TO-DO LIST:
• 1. List the name of every job opening that appears in the sample documents of the forum question about job publication periods.
• 2. Find each line in the records that contains the word "icon", and copy those lines out.

SOURCE TEXT:
0

Let's say we're handling the advertising of various job openings across several channels (newspapers, job boards, etc.). For each channel, we can buy a "publication period" which will mean the channel will advertise our job openings during that period. How can we find the jobs for a given channel that have a publication period valid for today (i.e. starting on or before today, and ending on or after today)? The intent is to be able to generate a feed of "active" job openings that (e.g.) a job board can consume periodically to determine which jobs should be displayed to its users.

Another wrinkle is that each job opening is associated with a given tenant id: the feeds will have to be generated scoped to tenant and channel.

Let's say we have the following simplified documents (if you think the data should be modeled differently, please let me know also):

{
  "_id": "A",
  "tenant_id": "foo",
  "name": "Job A",
  "publication_periods": [
    {
      "channel": "linkedin",
      "start": "2021-03-10T00:00:0.0Z",
      "end": "2021-03-17T00:00:0.0Z"
    },
    {
      "channel": "linkedin",
      "start": "2021-04-10T00:00:0.0Z",
      "end": "2021-04-17T00:00:0.0Z"
    },
    {
      "channel": "monster.com",
      "start": "2021-03-10T00:00:0.0Z",
      "end": "2021-03-17T00:00:0.0Z"
    }
  ]
}


{
  "_id": "B",
  "tenant_id": "foo",
  "name": "Job B",
  "publication_periods": [
    {
      "channel": "linkedin",
      "start": "2021-04-10T00:00:0.0Z",
      "end": "2021-04-17T00:00:0.0Z"
    },
    {
      "channel": "monster.com",
      "start": "2021-03-15T00:00:0.0Z",
      "end": "2021-03-20T00:00:0.0Z"
    }
  ]
}


{
  "_id": "C",
  "tenant_id": "foo",
  "name": "Job C",
  "publication_periods": [
    {
      "channel": "monster.com",
      "start": "2021-05-15T00:00:0.0Z",
      "end": "2021-05-20T00:00:0.0Z"
    }
  ]
}


{
  "_id": "D",
  "tenant_id": "bar",
  "name": "Job D",
  "publication_periods": [
    ...
  ]
}

How can I query the jobs linked to tenant "foo" that have an active publication period for "monster.com" on for the date of 17.03.2021? (I.e. this query should return both jobs A and B.)

Note that the DB will contain documents of other (irrelevant) types.

PROVIDED MATERIAL:

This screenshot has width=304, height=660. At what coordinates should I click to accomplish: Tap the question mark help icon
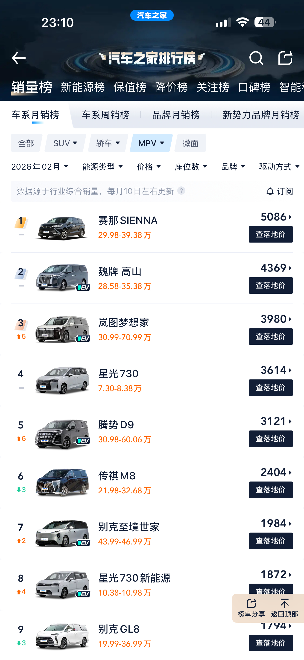[x=181, y=191]
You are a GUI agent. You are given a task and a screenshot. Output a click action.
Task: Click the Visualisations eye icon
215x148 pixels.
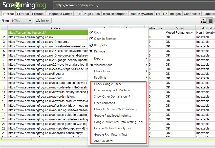pyautogui.click(x=91, y=65)
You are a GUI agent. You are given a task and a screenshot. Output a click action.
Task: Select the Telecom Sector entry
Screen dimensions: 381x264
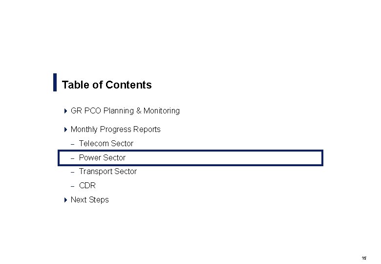[x=106, y=144]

LIST OF SOLUTIONS:
• 1. Job A, Job B, Job C, Job D

• 2.
This screenshot has width=304, height=660. At what coordinates should I click to accomplish: Tap the question mark help icon
Task: Click the Visualisations eye icon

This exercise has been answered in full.